On Thu, 2008-06-12 at 17:54 +0200, drago01 wrote:
On Thu, Jun 12, 2008 at 5:42 PM, Justin Conover
<justin.conover@xxxxxxxxx> wrote:
  At 34MB it still takes
time, but .deb is 50MB cheaper that the .rpm.
you are comparing two different packages (2.0.4 and 2.4)
There's a few other problems with a direct comparison of sizes because
they are two packages called "core" with somewhat differing content. The
Debian "core" package depends on a "common" package which is an
additional 27megs in size. The content of both of these is included in
the single Fedora "core" rpm.
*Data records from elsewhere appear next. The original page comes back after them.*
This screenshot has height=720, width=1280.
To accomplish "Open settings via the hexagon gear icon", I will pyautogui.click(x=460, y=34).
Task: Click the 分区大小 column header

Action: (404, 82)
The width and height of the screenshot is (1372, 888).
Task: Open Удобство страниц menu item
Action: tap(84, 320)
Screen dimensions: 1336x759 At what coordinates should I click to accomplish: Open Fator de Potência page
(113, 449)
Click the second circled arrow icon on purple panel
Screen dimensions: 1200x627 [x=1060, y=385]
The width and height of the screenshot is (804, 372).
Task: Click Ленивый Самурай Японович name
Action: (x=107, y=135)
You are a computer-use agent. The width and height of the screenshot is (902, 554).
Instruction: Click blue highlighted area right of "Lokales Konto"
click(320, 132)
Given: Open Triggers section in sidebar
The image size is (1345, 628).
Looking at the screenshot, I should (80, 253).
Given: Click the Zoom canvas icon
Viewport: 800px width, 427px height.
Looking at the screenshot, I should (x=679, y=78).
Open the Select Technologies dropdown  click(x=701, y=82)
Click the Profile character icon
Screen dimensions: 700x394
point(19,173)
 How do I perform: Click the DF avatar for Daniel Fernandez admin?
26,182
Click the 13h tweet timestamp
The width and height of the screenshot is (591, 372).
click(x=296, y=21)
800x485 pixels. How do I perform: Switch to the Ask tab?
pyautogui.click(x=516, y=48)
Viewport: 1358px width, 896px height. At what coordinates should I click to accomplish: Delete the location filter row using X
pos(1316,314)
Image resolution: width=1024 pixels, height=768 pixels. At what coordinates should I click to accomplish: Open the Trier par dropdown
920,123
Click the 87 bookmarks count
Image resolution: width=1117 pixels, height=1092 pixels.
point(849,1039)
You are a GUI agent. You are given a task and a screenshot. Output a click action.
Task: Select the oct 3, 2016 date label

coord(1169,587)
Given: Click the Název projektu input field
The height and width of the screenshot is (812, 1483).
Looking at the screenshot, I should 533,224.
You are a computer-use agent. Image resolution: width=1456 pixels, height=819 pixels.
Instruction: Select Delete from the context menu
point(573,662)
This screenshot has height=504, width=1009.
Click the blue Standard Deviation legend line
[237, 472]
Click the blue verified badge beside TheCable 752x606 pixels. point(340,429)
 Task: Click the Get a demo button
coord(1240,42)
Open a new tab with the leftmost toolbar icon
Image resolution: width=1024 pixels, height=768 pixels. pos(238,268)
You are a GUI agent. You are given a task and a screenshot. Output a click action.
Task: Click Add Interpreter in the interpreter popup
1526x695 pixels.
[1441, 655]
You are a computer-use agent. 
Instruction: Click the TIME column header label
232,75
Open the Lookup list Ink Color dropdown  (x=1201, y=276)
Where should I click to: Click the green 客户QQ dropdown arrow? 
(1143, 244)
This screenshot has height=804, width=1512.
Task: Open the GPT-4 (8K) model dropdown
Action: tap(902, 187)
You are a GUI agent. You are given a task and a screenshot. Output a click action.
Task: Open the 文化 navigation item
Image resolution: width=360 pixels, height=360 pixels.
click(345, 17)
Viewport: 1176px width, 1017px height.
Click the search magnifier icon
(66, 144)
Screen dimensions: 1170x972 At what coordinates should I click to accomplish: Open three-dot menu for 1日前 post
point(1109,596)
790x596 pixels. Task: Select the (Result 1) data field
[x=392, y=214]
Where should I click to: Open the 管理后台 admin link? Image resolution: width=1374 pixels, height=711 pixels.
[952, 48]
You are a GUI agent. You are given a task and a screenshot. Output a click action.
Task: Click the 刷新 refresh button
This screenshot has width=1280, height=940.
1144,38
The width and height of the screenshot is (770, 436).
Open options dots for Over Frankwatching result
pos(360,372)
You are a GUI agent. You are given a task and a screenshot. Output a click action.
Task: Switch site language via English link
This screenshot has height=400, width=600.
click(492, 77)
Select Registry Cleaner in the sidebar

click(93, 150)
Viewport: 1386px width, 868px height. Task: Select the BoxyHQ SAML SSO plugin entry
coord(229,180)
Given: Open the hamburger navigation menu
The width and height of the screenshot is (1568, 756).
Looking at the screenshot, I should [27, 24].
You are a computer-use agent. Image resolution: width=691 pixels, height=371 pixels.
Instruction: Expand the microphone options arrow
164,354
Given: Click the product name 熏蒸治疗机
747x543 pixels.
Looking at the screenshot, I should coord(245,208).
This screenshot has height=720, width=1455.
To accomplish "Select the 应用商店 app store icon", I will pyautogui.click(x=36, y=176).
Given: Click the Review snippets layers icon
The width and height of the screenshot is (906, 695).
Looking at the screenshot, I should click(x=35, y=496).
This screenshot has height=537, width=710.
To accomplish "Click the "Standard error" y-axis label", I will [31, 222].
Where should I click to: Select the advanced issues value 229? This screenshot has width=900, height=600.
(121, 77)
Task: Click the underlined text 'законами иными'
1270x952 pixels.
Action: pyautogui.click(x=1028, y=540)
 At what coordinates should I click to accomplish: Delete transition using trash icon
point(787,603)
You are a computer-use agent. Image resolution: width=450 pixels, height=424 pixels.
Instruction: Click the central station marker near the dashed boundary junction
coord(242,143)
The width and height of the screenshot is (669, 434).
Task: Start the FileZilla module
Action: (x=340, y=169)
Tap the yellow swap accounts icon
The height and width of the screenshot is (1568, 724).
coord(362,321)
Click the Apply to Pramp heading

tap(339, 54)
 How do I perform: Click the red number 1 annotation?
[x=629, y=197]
Additionally the default help content is
included in the Fedora "core" rpm, which is available in the deb
packages as help-en_US, which is another additional 11 megs.

Additionally displaying help itself requires the use of the core writer
libraries to render the html help, in Debian this means that the
"writer" package is a dependency of help, and that's an additional 6megs
in size in its .deb. While in Fedora writer is split into the optional
bits called "writer" and the core required for use by help. Shrinking
the "writer" rpm by approx 3 megs, and inflating the "core" one by the
same.

To manually extract the various contents for side-by-side comparison you
can use

rpm2cpio something.rpm | cpio -ivd
vs
ar x something.rpm
tar xzf data.tar.gz

C.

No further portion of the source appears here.